Auditor General report claims Heavy Load project violated state finance regulation

The Auditor General has published an audit report on the Kumundhoo Harbor Project that was contracted to Maldivian Democratic Party (MDP) Chairperson ‘Reeko’ Moosa Manik’s Heavy Load company by the Housing Ministry.

The Auditor General in his report noted that the work was assigned to Heavy Load in violation of article 8.25 of the State Finance Regulation.

‘’Article 8.25 of the Finance Regulation states that any work that costs more than Rf1.5 million (US$100,000) should be assigned to a party by the Tender Evaluation Board in an open bid, and that the interested parties should submit details of the work,’’ Auditor General said in the report. ‘’But the Kumundhoo Harbor Project was not assigned to the party accordingly.’’

According to the report, the project that was supposed to be finished in six months was finished in 31 months, and the government had to pay Rf 22.2 Million for a project originally budgeted at Rf 10.3 million project.

The project was assigned to Heavy Load on 21 November 2007, but the physical work of the project was started on 10 March 2008, according to the audit report.

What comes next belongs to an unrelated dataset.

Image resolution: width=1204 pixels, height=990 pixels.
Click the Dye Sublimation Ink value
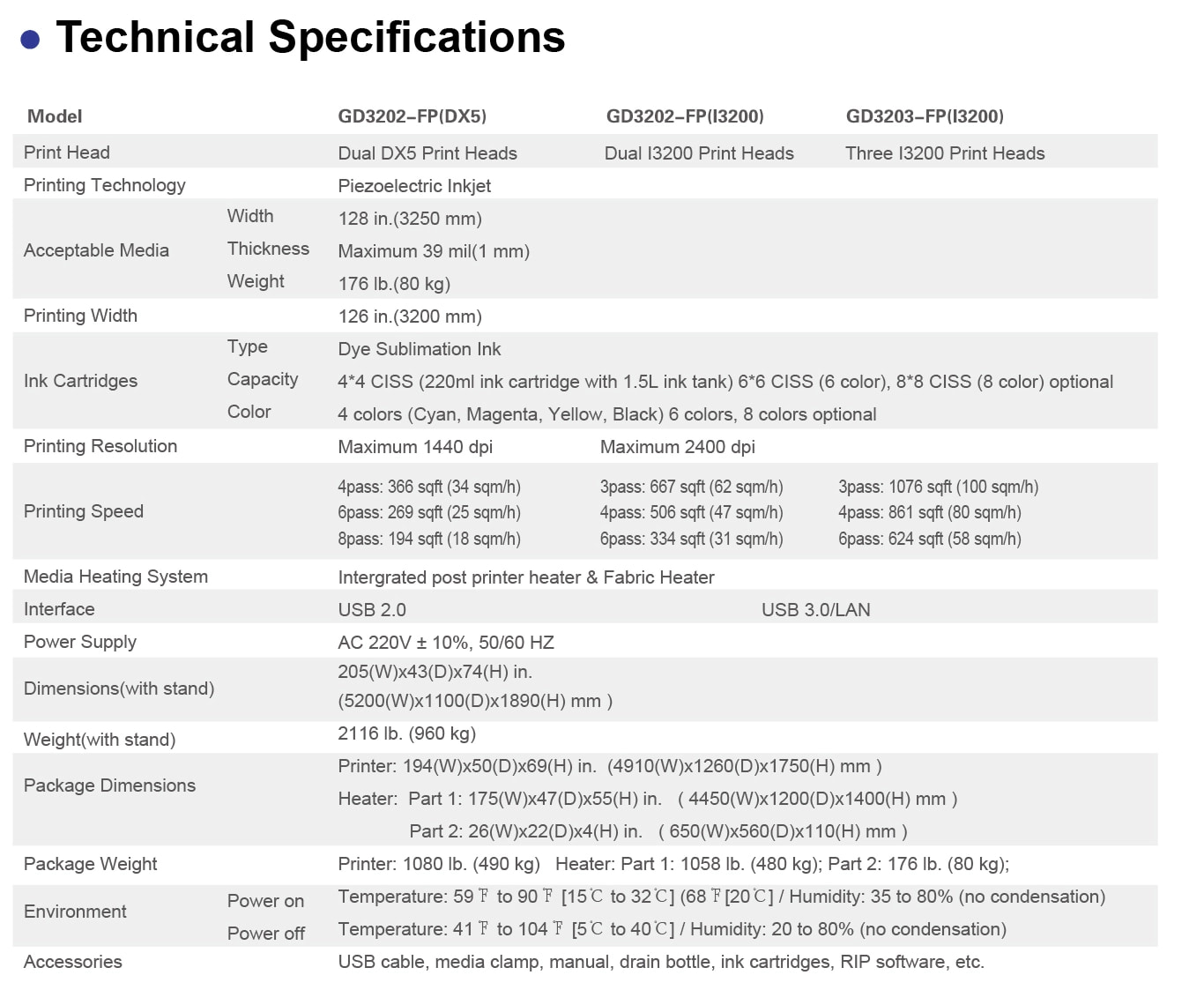[x=419, y=349]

While the project was going on, Heavy Load reported to the government that there were hard areas that excavators could not dig and the work came to a halt. The ministry then inspected the area and found that the area required explosives to continue the project.

‘’It is to be noted that hard areas can be identified with a diving inspection and that this type of inspection was not done before the work started,’’ the Auditor General said in the report.

The Auditor General’s report said that Rf 4.7 million (US$307,000) was paid to Heavy Load for the days they had to wait without work in return for keeping their equipment and staff on the island, adding that all the days that the party was paid for ‘Idle Time’ could not be considered as such because there was other work the contractor could have been completing.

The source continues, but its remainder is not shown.